--- Start of Passage ---
Article

Factor Three

October 1975
Article
Factor Three
October 1975

A couple of years ago, a gent who pumps publicity for one of the Ivy League colleges was pondering the direction the race for the Ivy football title would take during that particular season. He had a three-part test that he applied to each team: offensive potential, defensive potential, and a final side of the triangle that he called something like "psychological intangibles."

That was back in 1973. Dartmouth had won the Ivy title during the four preceding seasons. It figured to be somebody else's turn. The odds of another title were about as long as flipping a coin and having it stand on edge. It wasn't a matter of percentages that our friend was contending with, but rather a basic assessment of the three pieces of his casually devised football barometer.

He considered the first two factors, and your favorite team was somewhere in the middle of the pack. Then he punched in Factor Three and" suddenly he was the voice in the wilderness, a non-Dartmouth man of all things, who figured that the special "intangible something" - call it "knowing how to win better than anyone else" - made Dartmouth his choice.

Then our man began to question his system as the Greenies lost their first three games. You know what happened after that. Six wins and a fifth, straight title. The guy came up smelling sweeter than Jimmy the Greek.

Factor Three went into hiding for Dartmouth in 1974 and for all the sweat, pain, and hope there wasn't much of Factor One either. Factor Two, the defense, held up pretty well and continues to look more than reliable. So what about One and Three this time around?

If you consider what everyone, including the aforementioned in-league sharpie, has said about this autumn's Ivy football ritual, it will be at least another year until Dartmouth regains its grip on the top rung. The reasoning is sound but the published judgments were made during the spring, long before it came time to put things on the line. Therein, perchance, lies the flaw.

For all of the leadership and inspiration that team captains can offer, most football teams develop a personality that is shaped by the quarterback. He is the drummer. Rarely can the position be shared. The last times Bob Blackman (in 1968) and Jake Crouthamel (last fall) tried to split the duties between two men, the result was a losing record.

When Crouthamel greeted his current team in September, the quarterback position prompted split vision because two men were presumed to be heading down parallel paths in quest of the starting job. Mike Brait is the senior who bears the asset of varsity experience, while Kevin Case, a junior, is the possessor of better size and raw ability. But it quickly became apparent that it wasn't going to be a drawn out affair. After two years of assorted frustrations, Mike Brait has finally arrived.
--- End of Passage ---
--- Start of Dataset extract ---
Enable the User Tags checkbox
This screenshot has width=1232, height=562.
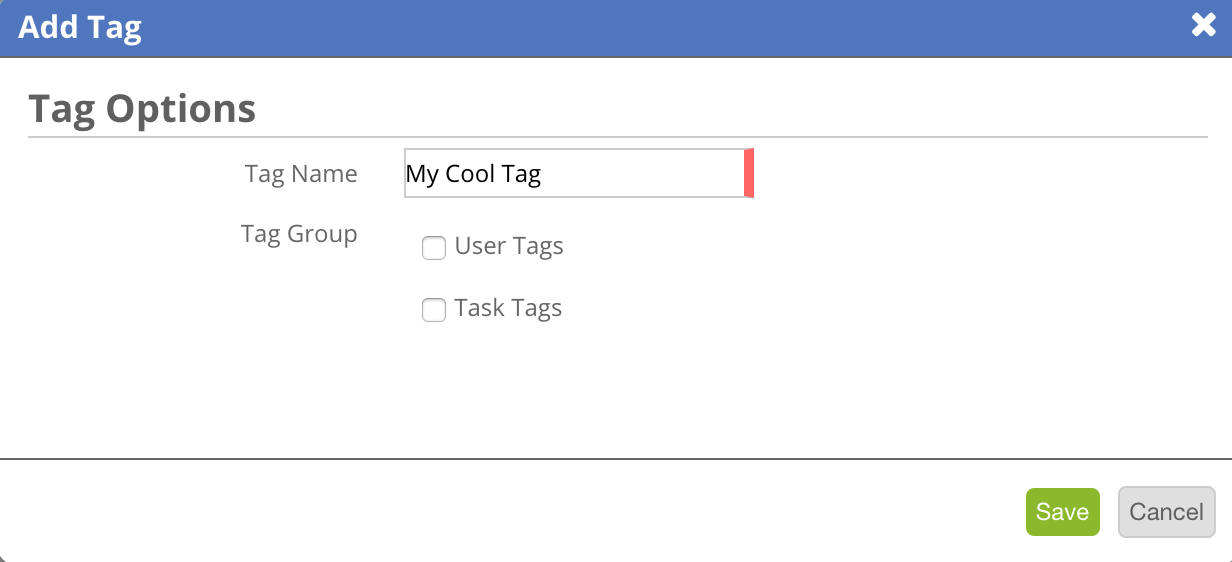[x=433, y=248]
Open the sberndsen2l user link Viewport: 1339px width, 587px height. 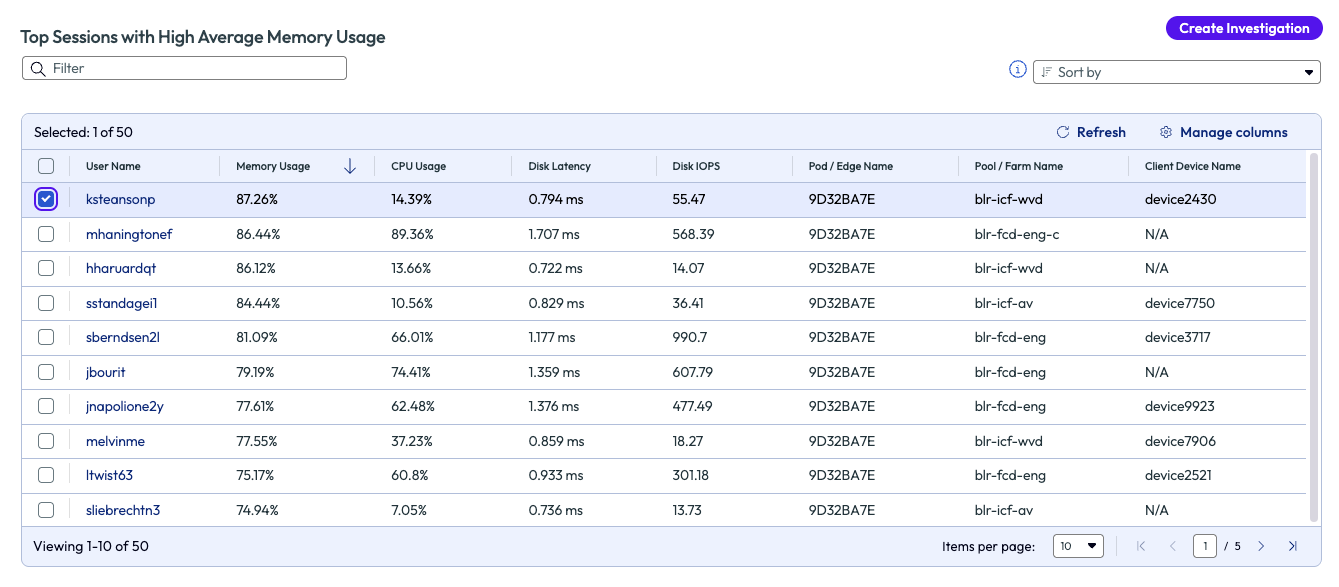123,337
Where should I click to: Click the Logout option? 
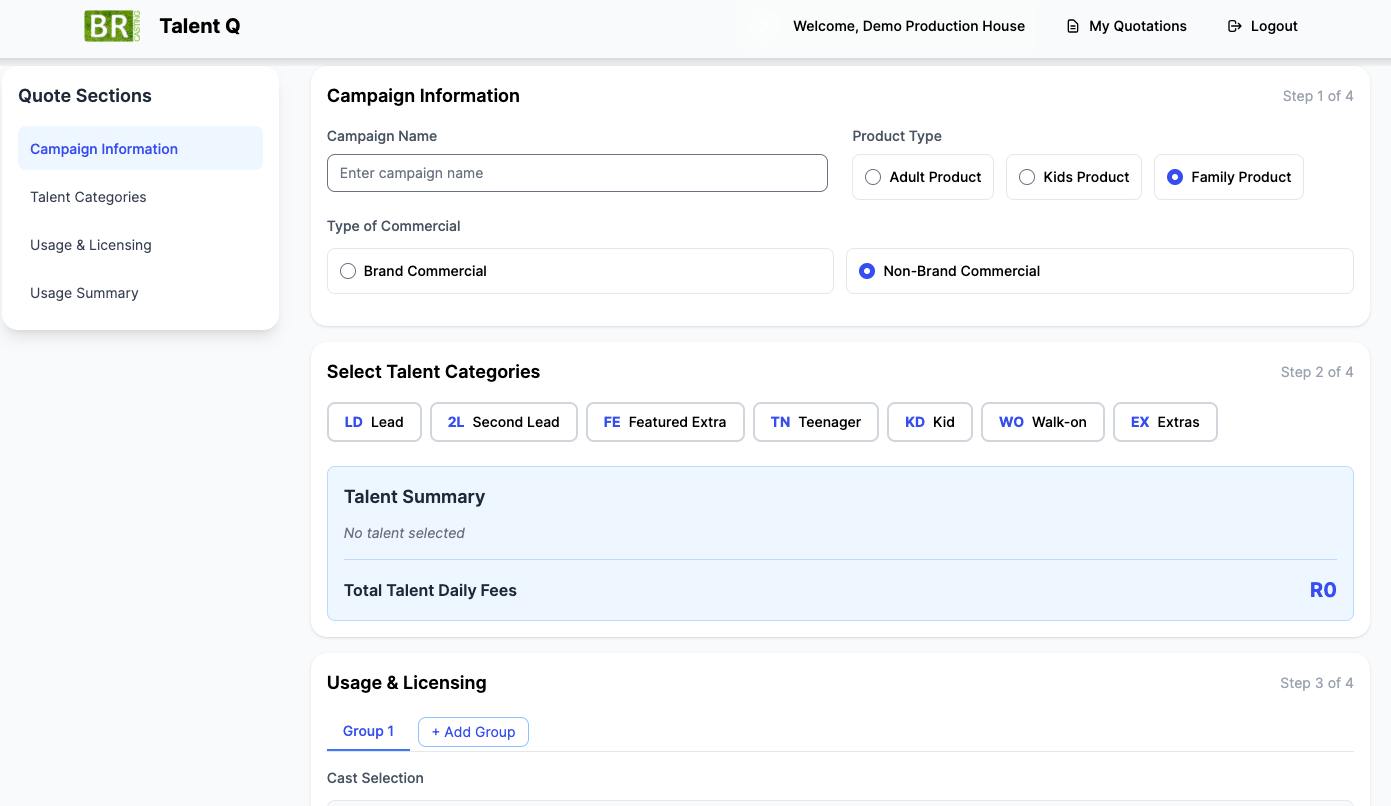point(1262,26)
--- End of Dataset extract ---
(Given task 1):
In the Dartmouth football article, which of the two quarterbacks competing for the starting job is a junior?
(Given task 2):
Extend the Dartmouth football article with a few more paragraphs, picking up right after its last sentence.

(Reply 1):
Kevin Case

(Reply 2):
For two seasons, Brait worked behind Tom Snickenberger. There were times when he appeared at the brink of taking the starting job away from Snick, but it never came to pass. His height, only 5-11, prompted some to say he is too short to be effective. He disagrees despite an episode early in his freshman season when he cockily advised his coaches that he could throw drop-back passes against anybody. Crouthamel had Tom Tarazevits, a 6-6 All-Ivy tackle, stand with arms raised against a wall. The coach climbed up, marked the peak of Tarazevits' fingertips, and asked Brait if he could throw against an on-rushing defender of such dimension. The reply was obvious.

Fate dealt Brait a stacked deck as a sophomore. Dartmouth had lost its first three games and Crouthamel had made up his mind to give the starting nod to Brait. Two days before the next game, Brait broke his thumb in a fluke mishap (he was throwing a pass and his hand struck a lineman's helmet on the follow-through). He didn't see duty again until the season was virtually over.

Another hand injury early last season put him in the back seat again. He played a lot but never started. He and Snick had the added liability of operating with an inconsistent running game, and when Tom Fleming was injured the deep pass threat was negated.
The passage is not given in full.